__ABOUT THIS EXERCISE__
Only the number is wanted: state how many lines of the data below contain the word "Toggle".
*** Opening of TASK INPUT ***
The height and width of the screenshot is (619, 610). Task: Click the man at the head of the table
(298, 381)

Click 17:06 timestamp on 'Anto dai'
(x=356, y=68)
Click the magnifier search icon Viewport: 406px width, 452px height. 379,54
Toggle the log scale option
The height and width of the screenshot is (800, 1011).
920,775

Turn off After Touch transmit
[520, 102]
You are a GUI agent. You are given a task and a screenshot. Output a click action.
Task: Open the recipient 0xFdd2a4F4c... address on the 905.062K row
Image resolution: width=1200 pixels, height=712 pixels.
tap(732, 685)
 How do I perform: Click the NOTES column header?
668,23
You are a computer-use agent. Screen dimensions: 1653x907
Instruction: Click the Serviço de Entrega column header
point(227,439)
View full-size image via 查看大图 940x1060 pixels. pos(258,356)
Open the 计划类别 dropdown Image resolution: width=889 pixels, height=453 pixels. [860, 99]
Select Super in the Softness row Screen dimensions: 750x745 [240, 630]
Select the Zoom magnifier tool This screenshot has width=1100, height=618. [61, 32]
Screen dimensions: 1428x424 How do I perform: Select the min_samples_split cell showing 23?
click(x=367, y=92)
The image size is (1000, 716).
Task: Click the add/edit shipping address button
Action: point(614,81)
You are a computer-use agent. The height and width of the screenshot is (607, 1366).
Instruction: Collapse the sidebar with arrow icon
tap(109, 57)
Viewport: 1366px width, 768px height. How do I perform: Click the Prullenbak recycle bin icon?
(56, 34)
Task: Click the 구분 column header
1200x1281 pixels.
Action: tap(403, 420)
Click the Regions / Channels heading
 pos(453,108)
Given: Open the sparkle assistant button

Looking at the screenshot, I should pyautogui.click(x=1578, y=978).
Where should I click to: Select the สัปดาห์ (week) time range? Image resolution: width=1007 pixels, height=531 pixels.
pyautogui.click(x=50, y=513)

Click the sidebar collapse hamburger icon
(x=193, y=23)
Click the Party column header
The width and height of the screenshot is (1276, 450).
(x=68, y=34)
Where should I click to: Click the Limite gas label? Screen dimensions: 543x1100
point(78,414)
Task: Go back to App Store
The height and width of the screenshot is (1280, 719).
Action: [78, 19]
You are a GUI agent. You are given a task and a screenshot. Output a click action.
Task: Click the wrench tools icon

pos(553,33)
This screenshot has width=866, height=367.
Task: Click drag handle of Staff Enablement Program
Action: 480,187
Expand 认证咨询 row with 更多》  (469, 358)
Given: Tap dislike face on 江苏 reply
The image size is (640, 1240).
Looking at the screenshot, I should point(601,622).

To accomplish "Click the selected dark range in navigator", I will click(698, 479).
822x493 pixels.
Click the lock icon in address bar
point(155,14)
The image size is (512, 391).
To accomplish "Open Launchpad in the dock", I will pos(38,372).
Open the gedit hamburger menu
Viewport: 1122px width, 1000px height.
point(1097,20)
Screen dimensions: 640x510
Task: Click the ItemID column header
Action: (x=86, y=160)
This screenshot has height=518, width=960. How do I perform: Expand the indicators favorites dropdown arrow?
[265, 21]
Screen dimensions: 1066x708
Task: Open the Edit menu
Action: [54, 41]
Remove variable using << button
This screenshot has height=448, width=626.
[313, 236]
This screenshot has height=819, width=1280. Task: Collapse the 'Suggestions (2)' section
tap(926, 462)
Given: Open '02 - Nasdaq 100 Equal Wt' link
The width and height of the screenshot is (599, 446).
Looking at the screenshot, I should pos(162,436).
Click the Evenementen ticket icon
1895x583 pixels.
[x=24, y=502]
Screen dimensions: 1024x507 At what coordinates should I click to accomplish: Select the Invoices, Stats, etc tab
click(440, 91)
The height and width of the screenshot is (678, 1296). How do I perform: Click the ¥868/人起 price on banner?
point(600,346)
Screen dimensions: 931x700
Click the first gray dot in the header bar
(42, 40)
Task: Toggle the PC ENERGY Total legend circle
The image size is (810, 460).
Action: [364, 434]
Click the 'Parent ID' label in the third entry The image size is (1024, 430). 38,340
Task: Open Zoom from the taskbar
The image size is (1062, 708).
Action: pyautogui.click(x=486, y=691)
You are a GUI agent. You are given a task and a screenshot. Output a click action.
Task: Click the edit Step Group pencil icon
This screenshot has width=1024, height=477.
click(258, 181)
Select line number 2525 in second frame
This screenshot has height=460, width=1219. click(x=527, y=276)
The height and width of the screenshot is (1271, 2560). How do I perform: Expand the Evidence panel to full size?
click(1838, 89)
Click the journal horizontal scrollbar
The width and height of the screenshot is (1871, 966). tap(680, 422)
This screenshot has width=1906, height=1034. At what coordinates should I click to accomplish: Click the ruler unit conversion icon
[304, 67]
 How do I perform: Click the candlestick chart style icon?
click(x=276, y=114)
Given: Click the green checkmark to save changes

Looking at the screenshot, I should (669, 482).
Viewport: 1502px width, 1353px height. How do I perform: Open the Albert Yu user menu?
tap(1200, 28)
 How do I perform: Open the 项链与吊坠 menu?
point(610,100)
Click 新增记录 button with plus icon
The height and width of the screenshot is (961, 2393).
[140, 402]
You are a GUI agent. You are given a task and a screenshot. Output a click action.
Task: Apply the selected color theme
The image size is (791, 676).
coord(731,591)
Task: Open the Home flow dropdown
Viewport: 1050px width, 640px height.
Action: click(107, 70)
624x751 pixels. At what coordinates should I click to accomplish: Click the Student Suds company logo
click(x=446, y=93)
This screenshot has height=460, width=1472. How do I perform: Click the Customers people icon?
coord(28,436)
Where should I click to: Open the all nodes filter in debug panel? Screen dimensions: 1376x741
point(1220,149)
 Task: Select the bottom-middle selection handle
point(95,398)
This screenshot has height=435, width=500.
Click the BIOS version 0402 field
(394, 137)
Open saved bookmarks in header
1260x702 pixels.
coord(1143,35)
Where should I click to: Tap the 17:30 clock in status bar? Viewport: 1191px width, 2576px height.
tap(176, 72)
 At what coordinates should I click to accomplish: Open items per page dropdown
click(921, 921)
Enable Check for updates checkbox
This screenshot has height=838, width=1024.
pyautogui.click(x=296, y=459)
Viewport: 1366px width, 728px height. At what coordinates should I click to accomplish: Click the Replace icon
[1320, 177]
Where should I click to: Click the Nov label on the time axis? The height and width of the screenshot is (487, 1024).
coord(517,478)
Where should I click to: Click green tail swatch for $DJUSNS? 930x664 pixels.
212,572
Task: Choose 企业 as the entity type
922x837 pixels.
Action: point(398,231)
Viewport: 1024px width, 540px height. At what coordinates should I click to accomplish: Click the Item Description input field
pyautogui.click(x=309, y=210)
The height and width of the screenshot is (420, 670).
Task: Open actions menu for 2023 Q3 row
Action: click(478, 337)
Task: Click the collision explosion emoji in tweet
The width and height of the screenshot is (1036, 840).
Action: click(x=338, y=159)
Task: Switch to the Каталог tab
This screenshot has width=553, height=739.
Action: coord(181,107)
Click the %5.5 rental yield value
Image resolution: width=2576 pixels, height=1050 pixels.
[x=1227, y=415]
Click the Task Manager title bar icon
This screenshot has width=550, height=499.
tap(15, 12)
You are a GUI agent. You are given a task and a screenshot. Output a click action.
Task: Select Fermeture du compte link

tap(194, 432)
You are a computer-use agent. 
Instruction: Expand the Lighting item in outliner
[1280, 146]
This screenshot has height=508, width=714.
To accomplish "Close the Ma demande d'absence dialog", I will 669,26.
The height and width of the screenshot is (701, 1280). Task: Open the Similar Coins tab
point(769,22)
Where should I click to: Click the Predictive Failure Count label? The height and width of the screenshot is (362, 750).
*** Close of TASK INPUT ***
__SOLUTION FOR THIS PROBLEM__
2